Instructions:
1. Retype the list of little changes between "3. one cup a" and "cup to coffeeshops.", inclusive.
2. Do these statements agree with the list of little changes? For each, answer yes or no and quote the words from the list that decide it. (a) The list makes an exception to its oven advice when cooking fish. (b) The list says to run the dishwasher once a day. (c) The list recommends filling the sink rather than running the tap when doing dishes.
3. Proceed with the list of little changes, adding new items after its last one.

Source document:

HERE AND NOW

An Organic List of Little Changes We All Can Make to Make our Children’s Future Safer and Healthier

Please contribute ideas and suggestions and criticisms

  • Save on Energy
  1. buy organic foods and as much locally grown (and processed, etc.) food as possible (read “The Tale of Two Tomatoes“).
  2. buy from local bookstores. Sure, the UPS truck drives by anyway, but mine might be the package that puts an extra truck on the road. And my extra buck can support the independent bookstore, which is always a good cause.
  3. don’t preheat the oven, unless when cooking poultry, meat or fish (bacteria!).
  4. don’t preboil (e.g., when cooking pasta, potatoes, corn, etc.), and don’t let pots/pans boil away and fill only with however much water is needed (e.g., when making tea).
  5. when doing dishes and laundry, use lowest temperature necessary - usually that’s “cold”.
  6. replace all alight bulbs with compact fluorescent lamps (CFL), even the one in the fridge.
  1. when doing dishes, fill sink; don’t run tap.
  2. run dishwasher when it’s full. 
  3. one cup a day (as much tea/coffee as you want, but in only one cup: less dishes).
  4. when brushing teeth, don’t run tap.
  5. shower less: every other day, work towards every three days, etc.
  • Reduce-Reuse-Recycle
  1. recycle even the smallest piece of paper, the tiniest plastic cup or lid.
  2. set up exchanges with friends, especially for those babyclothes and toys.
  3. use only the minimum of paper napkins/towels, at home and at restaurants (stick it on: These come from trees).
  4. bring own resusable cup to coffeeshops.
  5. wash out ziploc bags and baggies, reuse.

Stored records

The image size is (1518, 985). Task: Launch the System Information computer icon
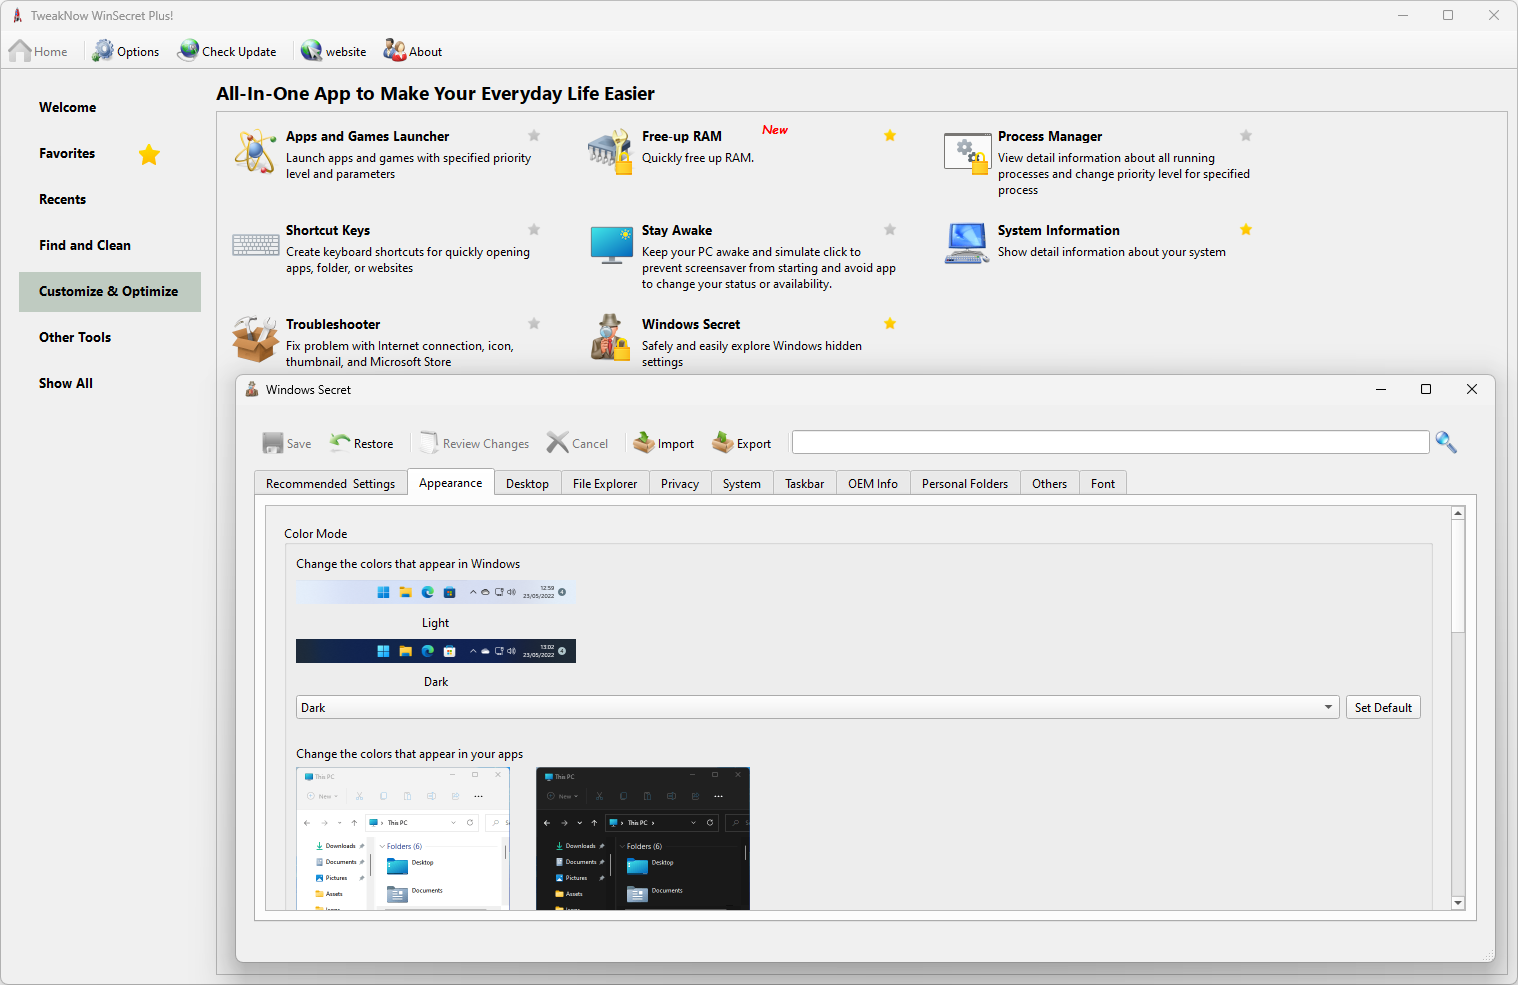(x=966, y=244)

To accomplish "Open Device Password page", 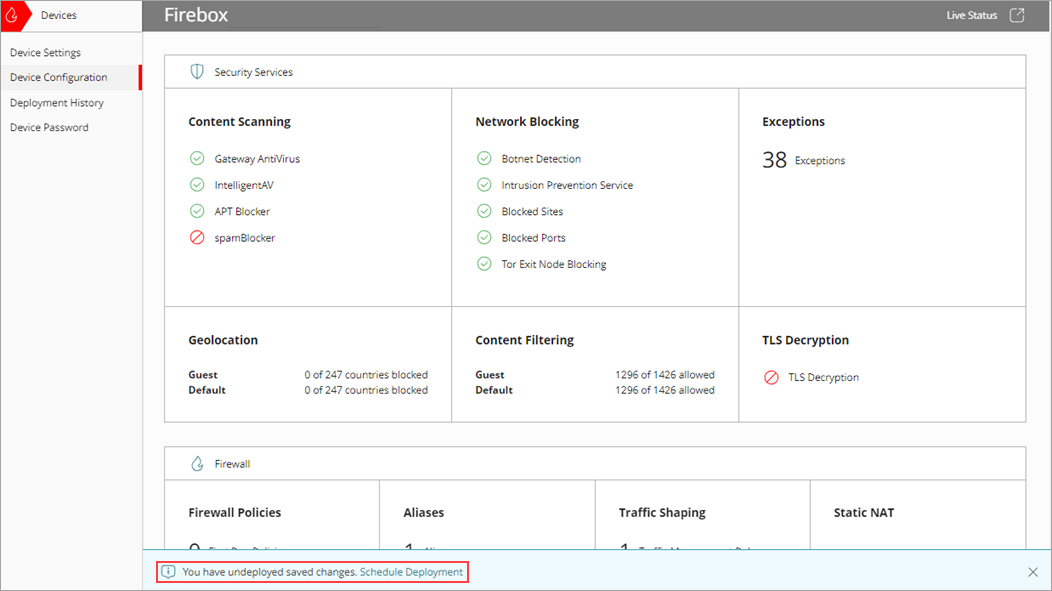I will pos(48,127).
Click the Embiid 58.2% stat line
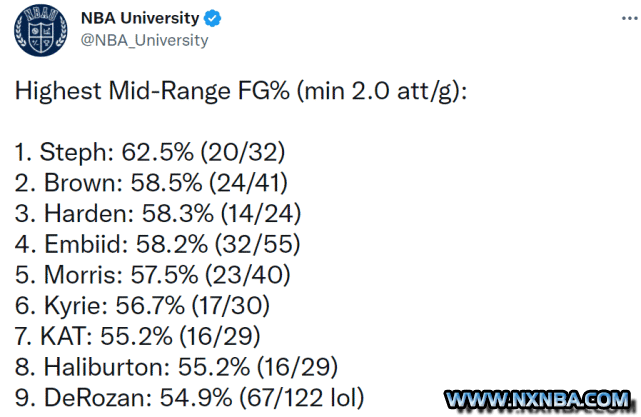Image resolution: width=641 pixels, height=417 pixels. point(157,244)
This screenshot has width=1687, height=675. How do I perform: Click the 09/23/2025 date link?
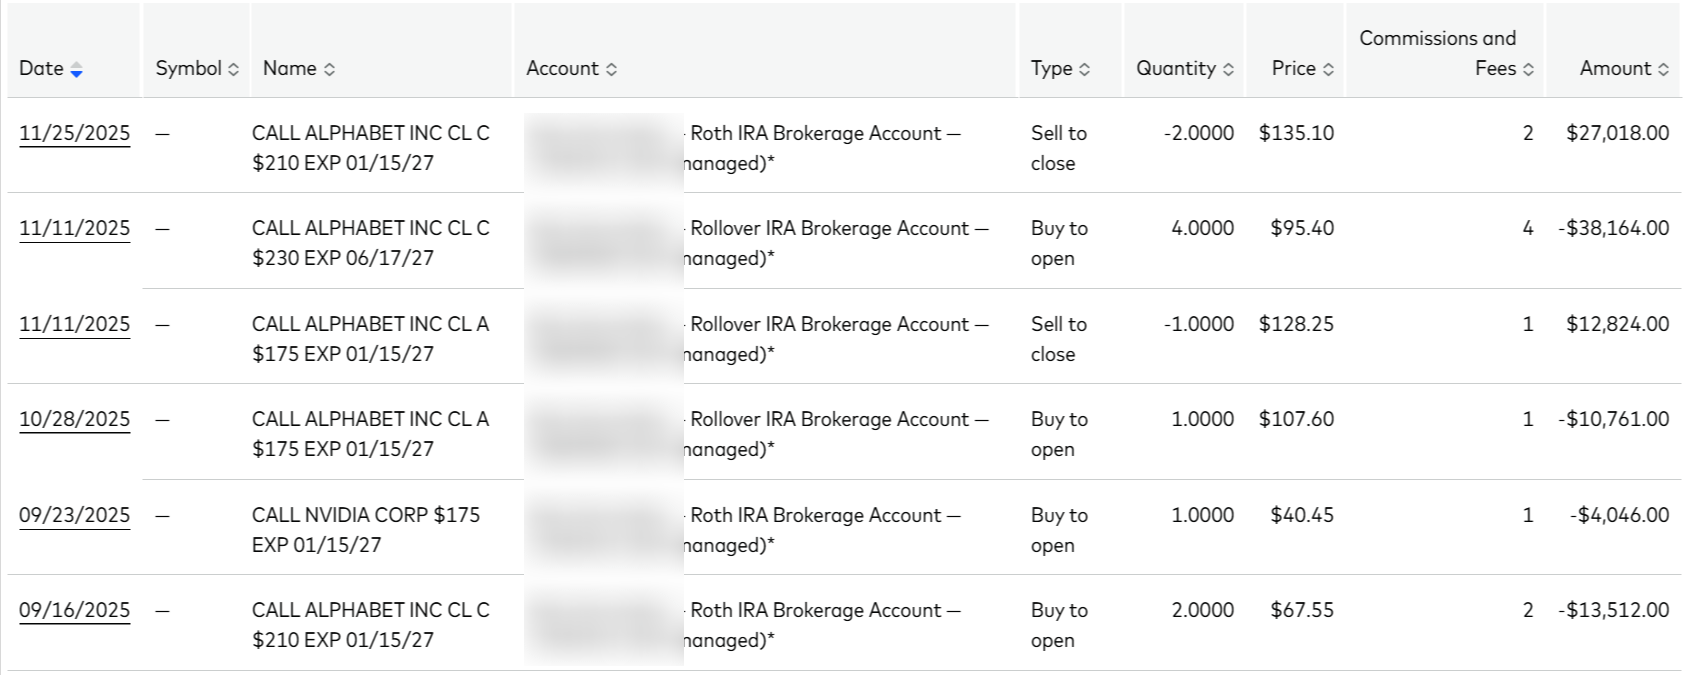pos(74,515)
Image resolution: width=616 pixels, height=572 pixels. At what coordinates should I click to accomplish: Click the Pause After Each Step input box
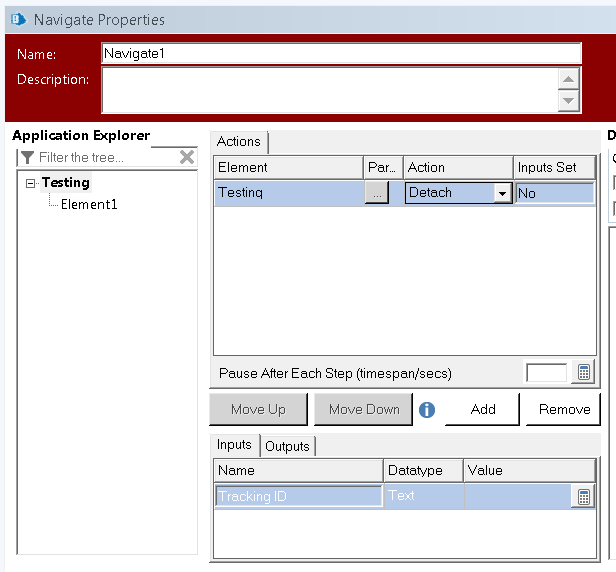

Answers to each task:
1.
3. one cup a day (as much tea/coffee as you want, but in only one cup: less dishes).
  4. when brushing teeth, don’t run tap.
  5. shower less: every other day, work towards every three days, etc.
  • Reduce-Reuse-Recycle
  1. recycle even the smallest piece of paper, the tiniest plastic cup or lid.
  2. set up exchanges with friends, especially for those babyclothes and toys.
  3. use only the minimum of paper napkins/towels, at home and at restaurants (stick it on: These come from trees).
  4. bring own resusable cup to coffeeshops.

2.
(a) Yes: "don’t preheat the oven, unless when cooking poultry, meat or fish"
(b) No: "run dishwasher when it’s full."
(c) Yes: "when doing dishes, fill sink; don’t run tap."

3.
  6. call up junkmail/catalogue companies and request being taken off their mailing lists (it works: most will!).
  • Decrease pollution
  1. paper or plastic? Neither! (bring own canvas bag to shop, they’re stronger and much more stylish anyway - amusing/disconcerting article on the topic).
  2. don’t buy bottled water (according to the Whole Foods “The Whole Earth Weigh-In” pamphlet, “80% of the 25 billion single-serving plastic water bottles Americans use each year end up in landfills.”)
  3. when buying something, consider its packaging (lots of plastic? Thanks!).
  4. no to paper, styrofoam or plastic cups (bring own resusable cup).
  • Cleaning
  1. use “green” cleaning products.
  • Trash Taboos!
  1. flush toilet selectively (just keep the lid closed) (if no guests are around).
  2. those diapers! > switch to g-diapers.
  3. those pads and tampons! > switch to DivaCup.

A note on Taboos: Most items on the list are straightforward and easy, the last three might not be. I was as squamish about poop and blood as the next person… until I gave birth and started changing diapers. So I reconsidered the cultural taboos that made me recoil from excrement/menstrual blood and the honest consideration of their cost to the planet. Really, those 18-20 billion soiled, plastic and chlorine-bleached disposable diapers and those 7 billion bloody tampons and 13 billion bloody sanitary pads sitting in landfills in the US alone (and counting)… are they that much less disgusting?

  • Items that we would like to add but that are more difficult to implement: 
  1. compost organic materials. Update
  2. grow herbs and veggies, but we don’t have a garden and there is very little direct sunlight in our basement appartment: find a solution.
  3. not buy any more leather shoes, handbags. Bags is easy, shoes less. Find some alternatives, preferably that don’t involve more plastic.
  • Feasability = Adaptability

If our circumstances can’t be adapted, of course we have to adapt. I remember my mother-in-law’s protest to our organic-food-resolution: “What if it isn’t available? What then?” Well, then we’ll just have to starve.